> Extract provided
I was listening to an editor friend describe the dramas (no names mentioned – this person is a consummate professional) he’s been having with ‘diva’ writers during the creation of a small-press speculative fiction anthology and how he would think twice before ‘subjecting’ himself to some of those individuals again and the conversation inspired me to write this general post about the importance of professionalism and being a reasonable human being if you want to last in this industry.
Disclaimer – In no way should this post be taken to suggest that writers should shut-up and set aside their rights in order to get ahead in this industry. Writers can and should demand that any agreements made with their publisher or agent be met (e.g. copyright licensing, return of copyright ownership, agreed payment and so on) and that they be treated with respect. This post is just a reminder to wannabe writers (myself included) that they too have responsibilities and expectations to meet if they want to go far in this industry.
Agree to do what you say you will.

> Required tasks
(1) According to the post on writer professionalism, what kind of anthology was the editor friend creating?
(2) Quote the rows word for word, beginning with the line containing "Task: Select the Server radio button" and continuing through the line containing "point(185,502)".
The post on writer professionalism and the rows below it come from unrelated sources.

> Exercise input
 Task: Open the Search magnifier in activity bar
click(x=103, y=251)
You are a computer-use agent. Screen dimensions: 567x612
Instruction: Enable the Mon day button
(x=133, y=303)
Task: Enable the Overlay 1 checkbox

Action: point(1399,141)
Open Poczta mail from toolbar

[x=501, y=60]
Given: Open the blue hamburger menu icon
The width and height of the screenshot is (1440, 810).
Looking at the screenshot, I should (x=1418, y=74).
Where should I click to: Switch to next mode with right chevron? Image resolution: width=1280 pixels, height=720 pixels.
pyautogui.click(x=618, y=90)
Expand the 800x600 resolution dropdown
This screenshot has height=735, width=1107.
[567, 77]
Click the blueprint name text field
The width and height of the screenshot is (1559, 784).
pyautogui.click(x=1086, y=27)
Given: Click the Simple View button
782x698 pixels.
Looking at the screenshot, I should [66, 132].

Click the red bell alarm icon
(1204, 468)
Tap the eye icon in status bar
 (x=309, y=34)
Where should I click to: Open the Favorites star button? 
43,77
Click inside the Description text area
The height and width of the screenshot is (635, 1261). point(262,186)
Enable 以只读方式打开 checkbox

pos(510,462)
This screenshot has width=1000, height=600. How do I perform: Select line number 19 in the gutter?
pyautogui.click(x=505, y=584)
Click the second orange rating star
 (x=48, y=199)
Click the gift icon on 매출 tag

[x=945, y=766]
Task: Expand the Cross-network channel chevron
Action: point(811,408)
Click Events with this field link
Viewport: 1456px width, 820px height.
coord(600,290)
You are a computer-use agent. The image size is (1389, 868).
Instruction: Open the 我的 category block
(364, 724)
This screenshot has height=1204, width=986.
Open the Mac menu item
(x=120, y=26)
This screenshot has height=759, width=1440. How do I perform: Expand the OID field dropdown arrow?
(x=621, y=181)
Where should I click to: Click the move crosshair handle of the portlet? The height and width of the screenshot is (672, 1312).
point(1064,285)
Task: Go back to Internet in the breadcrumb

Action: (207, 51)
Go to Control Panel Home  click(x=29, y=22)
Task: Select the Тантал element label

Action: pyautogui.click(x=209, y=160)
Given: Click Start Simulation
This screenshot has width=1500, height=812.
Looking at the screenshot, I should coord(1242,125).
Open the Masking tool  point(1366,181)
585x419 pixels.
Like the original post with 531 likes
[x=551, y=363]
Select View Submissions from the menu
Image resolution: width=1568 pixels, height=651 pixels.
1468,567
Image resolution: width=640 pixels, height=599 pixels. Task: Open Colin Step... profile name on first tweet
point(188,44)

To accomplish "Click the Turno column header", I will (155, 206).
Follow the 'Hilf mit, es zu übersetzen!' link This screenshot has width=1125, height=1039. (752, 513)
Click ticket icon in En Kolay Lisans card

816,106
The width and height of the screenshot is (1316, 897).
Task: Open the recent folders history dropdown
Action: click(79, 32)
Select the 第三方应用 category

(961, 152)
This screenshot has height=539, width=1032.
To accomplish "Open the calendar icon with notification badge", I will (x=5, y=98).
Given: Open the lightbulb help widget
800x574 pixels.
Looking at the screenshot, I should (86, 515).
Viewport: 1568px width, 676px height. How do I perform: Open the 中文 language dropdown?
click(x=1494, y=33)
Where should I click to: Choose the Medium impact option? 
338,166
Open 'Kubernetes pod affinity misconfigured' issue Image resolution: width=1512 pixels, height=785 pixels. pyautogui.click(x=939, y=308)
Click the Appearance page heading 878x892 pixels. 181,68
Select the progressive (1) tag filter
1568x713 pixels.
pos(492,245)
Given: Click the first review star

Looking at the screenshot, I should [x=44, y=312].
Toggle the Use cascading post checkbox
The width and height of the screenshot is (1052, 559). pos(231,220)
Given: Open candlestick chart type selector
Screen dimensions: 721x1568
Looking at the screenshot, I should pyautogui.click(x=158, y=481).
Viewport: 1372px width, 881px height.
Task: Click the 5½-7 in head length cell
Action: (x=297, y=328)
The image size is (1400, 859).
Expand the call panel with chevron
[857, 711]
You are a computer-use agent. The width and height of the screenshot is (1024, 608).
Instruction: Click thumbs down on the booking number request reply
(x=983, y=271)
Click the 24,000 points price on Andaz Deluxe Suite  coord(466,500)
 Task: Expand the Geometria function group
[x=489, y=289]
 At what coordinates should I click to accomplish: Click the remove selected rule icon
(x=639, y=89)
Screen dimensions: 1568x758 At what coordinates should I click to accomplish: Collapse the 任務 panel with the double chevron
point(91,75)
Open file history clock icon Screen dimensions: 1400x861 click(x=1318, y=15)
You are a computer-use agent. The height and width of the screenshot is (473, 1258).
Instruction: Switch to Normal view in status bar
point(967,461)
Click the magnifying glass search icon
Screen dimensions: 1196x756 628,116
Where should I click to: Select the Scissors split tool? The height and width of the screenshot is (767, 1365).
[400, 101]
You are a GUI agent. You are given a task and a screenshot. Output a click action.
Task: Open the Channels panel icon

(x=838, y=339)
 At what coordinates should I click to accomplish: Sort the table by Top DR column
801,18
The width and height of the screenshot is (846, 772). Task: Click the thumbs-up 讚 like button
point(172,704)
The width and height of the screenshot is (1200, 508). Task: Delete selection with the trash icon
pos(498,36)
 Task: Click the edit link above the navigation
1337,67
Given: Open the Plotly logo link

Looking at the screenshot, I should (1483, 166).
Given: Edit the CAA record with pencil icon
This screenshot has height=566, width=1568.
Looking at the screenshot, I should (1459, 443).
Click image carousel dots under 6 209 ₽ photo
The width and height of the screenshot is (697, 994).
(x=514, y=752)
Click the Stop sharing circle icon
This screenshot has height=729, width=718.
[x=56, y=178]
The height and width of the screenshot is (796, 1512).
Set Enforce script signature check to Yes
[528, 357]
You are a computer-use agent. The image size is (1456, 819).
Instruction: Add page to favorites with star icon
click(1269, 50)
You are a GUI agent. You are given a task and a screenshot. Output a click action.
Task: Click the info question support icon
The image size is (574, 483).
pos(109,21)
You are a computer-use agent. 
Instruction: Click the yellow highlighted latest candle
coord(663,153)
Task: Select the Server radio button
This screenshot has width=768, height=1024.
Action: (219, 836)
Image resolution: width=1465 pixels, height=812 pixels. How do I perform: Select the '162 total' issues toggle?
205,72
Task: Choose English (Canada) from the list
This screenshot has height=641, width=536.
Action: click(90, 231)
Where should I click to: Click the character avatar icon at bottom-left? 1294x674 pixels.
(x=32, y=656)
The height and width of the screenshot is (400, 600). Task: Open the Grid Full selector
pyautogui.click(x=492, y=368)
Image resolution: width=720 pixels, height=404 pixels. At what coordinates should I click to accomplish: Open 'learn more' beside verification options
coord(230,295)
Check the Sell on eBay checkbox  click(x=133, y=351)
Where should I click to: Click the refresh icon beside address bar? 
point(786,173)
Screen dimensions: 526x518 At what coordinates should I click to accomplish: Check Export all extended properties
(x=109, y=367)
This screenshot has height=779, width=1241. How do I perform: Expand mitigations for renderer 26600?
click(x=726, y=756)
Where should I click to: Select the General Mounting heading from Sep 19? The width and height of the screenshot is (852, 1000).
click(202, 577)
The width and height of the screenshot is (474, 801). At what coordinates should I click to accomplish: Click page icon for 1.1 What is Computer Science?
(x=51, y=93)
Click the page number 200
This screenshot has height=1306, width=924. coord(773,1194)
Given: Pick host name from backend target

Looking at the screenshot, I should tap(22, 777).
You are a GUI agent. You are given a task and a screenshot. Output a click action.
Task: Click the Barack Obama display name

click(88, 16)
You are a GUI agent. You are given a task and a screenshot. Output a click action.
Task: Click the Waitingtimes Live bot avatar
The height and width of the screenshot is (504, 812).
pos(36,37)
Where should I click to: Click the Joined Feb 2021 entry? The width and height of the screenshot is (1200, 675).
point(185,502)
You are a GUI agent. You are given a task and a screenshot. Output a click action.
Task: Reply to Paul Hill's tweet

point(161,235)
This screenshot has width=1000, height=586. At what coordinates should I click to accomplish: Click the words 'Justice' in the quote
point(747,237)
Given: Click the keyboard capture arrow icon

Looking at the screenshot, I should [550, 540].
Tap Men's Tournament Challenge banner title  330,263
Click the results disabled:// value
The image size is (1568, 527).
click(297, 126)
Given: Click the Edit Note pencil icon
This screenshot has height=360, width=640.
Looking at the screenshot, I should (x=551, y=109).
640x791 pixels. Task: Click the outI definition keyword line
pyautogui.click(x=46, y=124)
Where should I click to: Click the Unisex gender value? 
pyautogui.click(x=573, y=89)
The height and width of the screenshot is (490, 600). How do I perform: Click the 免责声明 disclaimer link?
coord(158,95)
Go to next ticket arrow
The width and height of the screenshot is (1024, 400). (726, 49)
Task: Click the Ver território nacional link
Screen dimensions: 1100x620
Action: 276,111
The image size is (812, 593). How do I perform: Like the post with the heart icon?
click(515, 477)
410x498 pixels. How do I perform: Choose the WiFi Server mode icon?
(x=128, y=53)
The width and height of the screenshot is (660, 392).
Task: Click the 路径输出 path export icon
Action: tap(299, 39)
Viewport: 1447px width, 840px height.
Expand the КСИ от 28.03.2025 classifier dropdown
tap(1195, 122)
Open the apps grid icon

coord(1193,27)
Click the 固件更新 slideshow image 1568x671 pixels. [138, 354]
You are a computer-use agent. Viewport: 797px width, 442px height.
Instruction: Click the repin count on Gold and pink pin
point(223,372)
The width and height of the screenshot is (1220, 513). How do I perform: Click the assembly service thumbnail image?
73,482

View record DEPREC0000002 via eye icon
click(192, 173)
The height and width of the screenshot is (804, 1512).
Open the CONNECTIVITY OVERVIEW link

> Written responses
(1) A small-press speculative fiction anthology.

(2)
Task: Select the Server radio button
This screenshot has width=768, height=1024.
Action: (219, 836)
Image resolution: width=1465 pixels, height=812 pixels. How do I perform: Select the '162 total' issues toggle?
205,72
Task: Choose English (Canada) from the list
This screenshot has height=641, width=536.
Action: click(90, 231)
Where should I click to: Click the character avatar icon at bottom-left? 1294x674 pixels.
(x=32, y=656)
The height and width of the screenshot is (400, 600). Task: Open the Grid Full selector
pyautogui.click(x=492, y=368)
Image resolution: width=720 pixels, height=404 pixels. At what coordinates should I click to accomplish: Open 'learn more' beside verification options
coord(230,295)
Check the Sell on eBay checkbox  click(x=133, y=351)
Where should I click to: Click the refresh icon beside address bar? 
point(786,173)
Screen dimensions: 526x518 At what coordinates should I click to accomplish: Check Export all extended properties
(x=109, y=367)
This screenshot has height=779, width=1241. How do I perform: Expand mitigations for renderer 26600?
click(x=726, y=756)
Where should I click to: Select the General Mounting heading from Sep 19? The width and height of the screenshot is (852, 1000).
click(202, 577)
The width and height of the screenshot is (474, 801). At what coordinates should I click to accomplish: Click page icon for 1.1 What is Computer Science?
(x=51, y=93)
Click the page number 200
This screenshot has height=1306, width=924. coord(773,1194)
Given: Pick host name from backend target

Looking at the screenshot, I should tap(22, 777).
You are a GUI agent. You are given a task and a screenshot. Output a click action.
Task: Click the Barack Obama display name

click(88, 16)
You are a GUI agent. You are given a task and a screenshot. Output a click action.
Task: Click the Waitingtimes Live bot avatar
The height and width of the screenshot is (504, 812).
pos(36,37)
Where should I click to: Click the Joined Feb 2021 entry? The width and height of the screenshot is (1200, 675).
point(185,502)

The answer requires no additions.